Excerpted text:
---

This is the first in an occasional series about swimming in wild water and what it’s taught me about swimming, writing, and life
As I crest the Hyde Street hill and drop down towards San Francisco Bay, I can see Alcatraz, Angel Island, and the headlands beyond the Golden Gate Bridge fringed white at the water line by surging waves. The bay water is full of texture, with whipped white peaks like a meringue pie lying under a slate of gray clouds. Bands of rain rush through, headed west. California’s Cyclone Bomb storm is here and I am going to swim in it!
I smile, whoop out loud, and say “hello beautiful” to my bay, my swimming pool, my church, my teacher, my therapist, my sanctuary, my writing room, and my community center.
There is a delight that I find in doing something that most people think is insane. Swimming in cold, wild water all year round hasn’t come easily for me, but now I can’t live without it. Choosing to do hard things – like the 24-Hour Relay swim that I am on my way to complete – has helped me get through the hard things that I don’t choose, like experiencing the suffering, illness, aging, and death of those I love.
Choosing to do hard things has helped me get through the hard things I don’t choose
I’ve been swimming in the bay in San Francisco’s Aquatic Park Cove off and on for more than 30 years, based at the Dolphin Swimming & Boating Club. When I first joined back in 1994, I didn’t consider myself a “swimmer.” I mostly side-stroked and could barely sustain a forward crawl for a pool length. And I was afraid–afraid of the cold and the panic it could trigger in me; afraid of what creatures might be in the water; and afraid of my fears. But I loved the wild water and wanted to find a way to be more at ease in it, something that had come and gone in the decades since I was five years old and nearly drowned by a sleeper wave on the Sonoma Coast.
In 2014, at the age of 49, I spent three months working with a coach (to train my mind as much, or more, than my body) and then successfully completed my first Dolphin Club event: a 1-mile open water swim along the waterfront from Gas House Cove to Aquatic Park. I was so proud and happy at the end of that swim, it made me hungry to feel it again and curious to see what else I could do. That year I made my bucket list dreams of swimming Alcatraz and the Golden Gate.
Night & Day
Ten years later, I can swim the crawl for hours if needed and this is my second year in a row participating in the 24-Hour Relay swim, where teams must have a member swimming at all times in the 24 hours from 0900 Saturday February 3 to 0900 Sunday February 4, 2024. When I speak of it now, casually, like it’s no big deal, you would have no idea what a big deal it is for me to feel so relaxed and happy about swimming multiple 30-minute legs during the day and night.
Swimming at night held a particular terror for me and was my biggest fear in doing the 2023 relay. I had only night-swum a few times and only for about 15 minutes. My anxiety about how I would manage swimming 2-3 times for 30 minutes at night, alone, was huge. I had to take some deep breaths, talk down my tantrumming limbic system toddler, and give her some love and reassurance that I would keep her safe. Finally, I had to just stop thinking, ask for help, and get in the water. Wonderful people were happy to buddy-swim with me and boost my confidence.

---

Recorded data:

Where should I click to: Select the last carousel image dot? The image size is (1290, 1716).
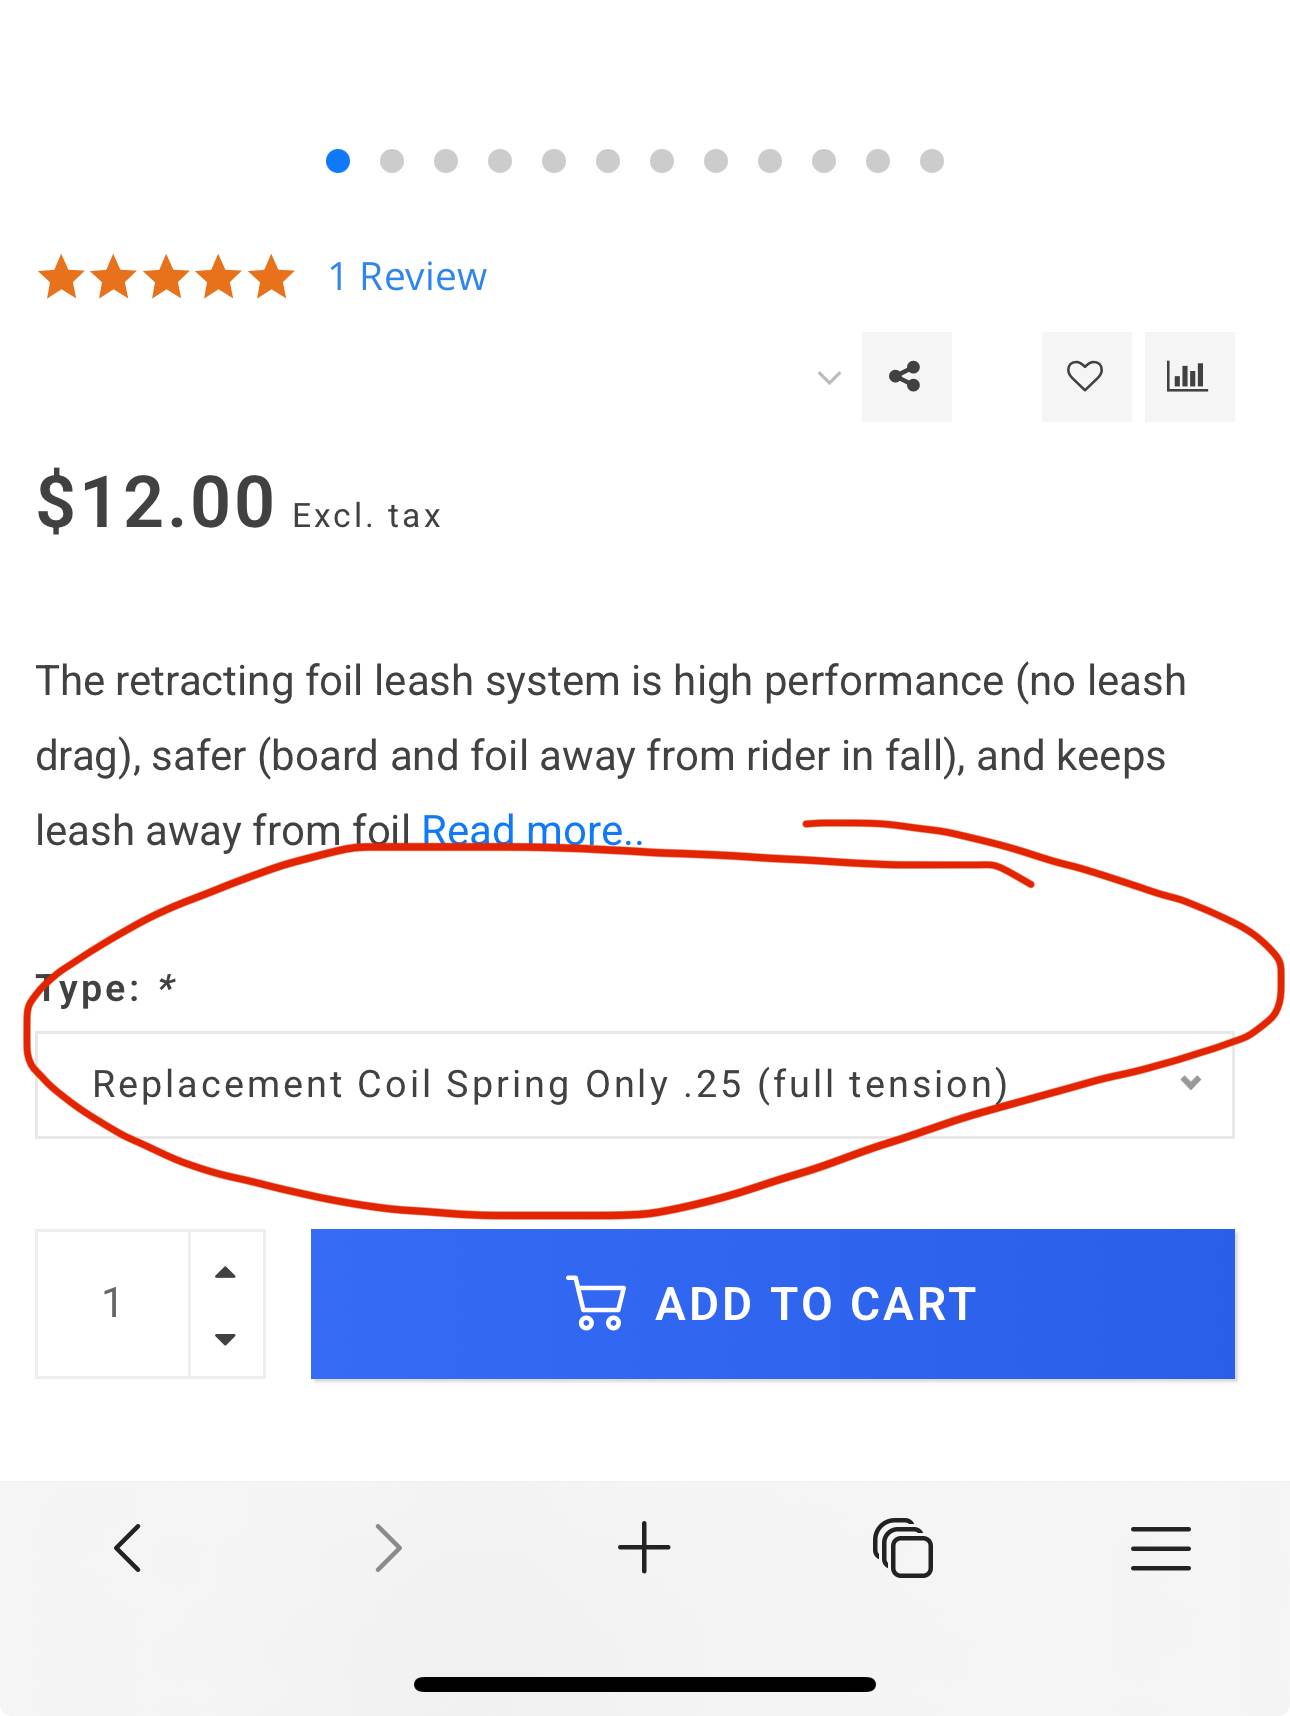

---

Problem details:
Reproduce the passage of the essay on swimming in San Francisco Bay between "This is the" and "my community center.", inclusive.

Answer to this task:
This is the first in an occasional series about swimming in wild water and what it’s taught me about swimming, writing, and life
As I crest the Hyde Street hill and drop down towards San Francisco Bay, I can see Alcatraz, Angel Island, and the headlands beyond the Golden Gate Bridge fringed white at the water line by surging waves. The bay water is full of texture, with whipped white peaks like a meringue pie lying under a slate of gray clouds. Bands of rain rush through, headed west. California’s Cyclone Bomb storm is here and I am going to swim in it!
I smile, whoop out loud, and say “hello beautiful” to my bay, my swimming pool, my church, my teacher, my therapist, my sanctuary, my writing room, and my community center.